By letter dated August 7, 2008, the DOC Commissioner Martin Horn requested approval from the State Commission to reopen the BHOD. The DOC Commissioner Martin Horn, in that letter, stated that the DOC's plan was to reopen the BHOD, but made no mention of the plan for the future expansion of the BHOD.

An August 19, 2008 meeting was held by the State Commission to determine the DOC's request to reopen the BHOD. In noticing this meeting, the State Commission was required to comply with Open Meetings Law §§ 100 et seq. Pursuant to Public Officers Law § 104 (1), where a meeting is scheduled at least one week in advance, public notice of the time and place of a meeting "shall be given to the news media" and "shall be conspicuously posted in one or more designated public locations at least seventy-two hours before such meeting." Under Executive Order No. 3 (29 NY Reg 89 [Jan. 24, 2007]), all "agency and authority meetings that are subject to the Open Meetings Law shall be broadcast on the Internet commencing no later than July 1, 2007."

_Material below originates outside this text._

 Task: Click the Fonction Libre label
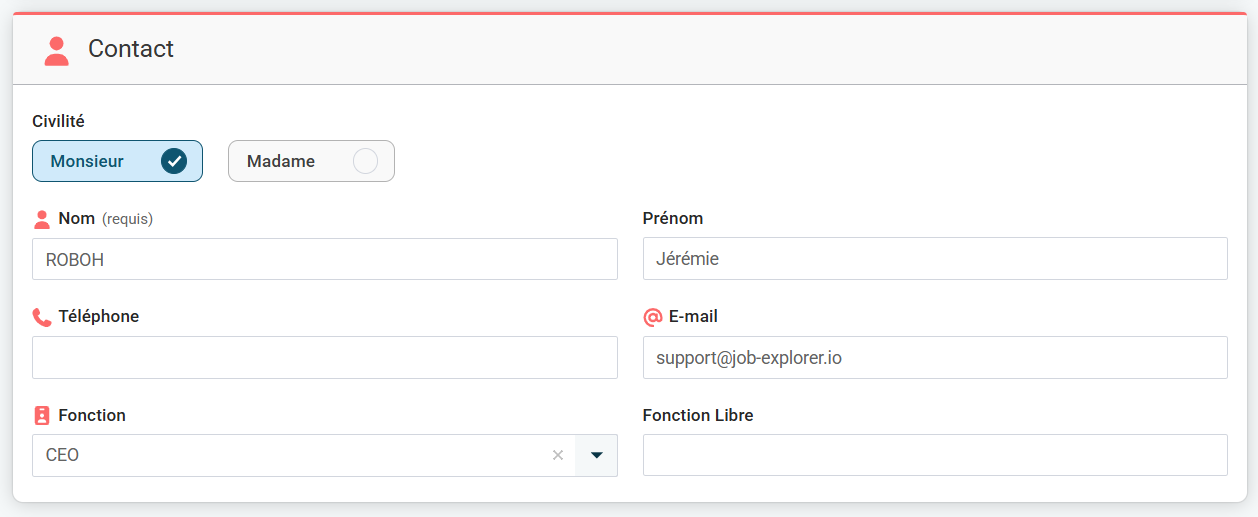point(698,415)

The petitioners argue that the State Commission posted the meeting to the calendar function of the website EmpirePage.com, as a stated "Commission Meeting" with no further specific identification. The State Commission also posted no press release regarding its August 19, 2008 meeting. There is also no indication that this notice of the August 19, 2008 meeting was actually distributed nor is there any information as to where such notice may have been sent. In addition, the State Commission had failed to broadcast the meeting over the Internet as required by Executive Order No. 3.

The State Commission approved the City respondents' request at the August 19, 2008 meeting. By letter dated September 9, 2008, the State Commission informed the DOC that it had voted to reinstate the maximum facility capacity (formulated pursuant to 9 NYCRR 7040) for the BHOD based upon the DOC's August 7, 2008 request to reopen the facility, which is a total of 759 individual housing units. [*4]

As part of the annual budget for the BHOD expansion, the DOC has allocated $32.5 million for architectural consultant design services to finalize its proposal to expand the BHOD. The consultant design services contract calls for the submission of a design for renovation and expansion of the existing BHOD structure, with an additional 720-bed tower with dormitory style housing and associated support and administrative spaces to be integrated with the existing structure, and the provision of retail space along Atlantic Avenue.

Petitioners are a group of community organizations, elected officials, and residents of neighborhoods in or near Downtown Brooklyn, who state that due to their proximity to the BHOD, they are concerned about its proposed reopening and expansion. Petitioners assert that despite having told community residents as recently as November 13, 2008 that the DOC had no imminent plan to put prisoners back into the BHOD, the DOC secretly filed its August 7, 2008 request with the State Commission to reauthorize the maximum capacity for the BHOD, without the State Commission giving adequate notice to the public pursuant to Public Officers Law §§ 104 and 107, and State Executive Order No. 3 so that they could be heard on the DOC's application. Petitioners further assert that before moving forward with and commencing the BHOD project, the City respondents were mandated by law to comply with the Fair Share Criteria review, environmental review under SEQRA and CEQR, and a community review under ULURP. Petitioners note that despite the City respondents' lack of compliance with any of these legally mandated reviews, the City has already awarded the $32.5 million architectural services contract.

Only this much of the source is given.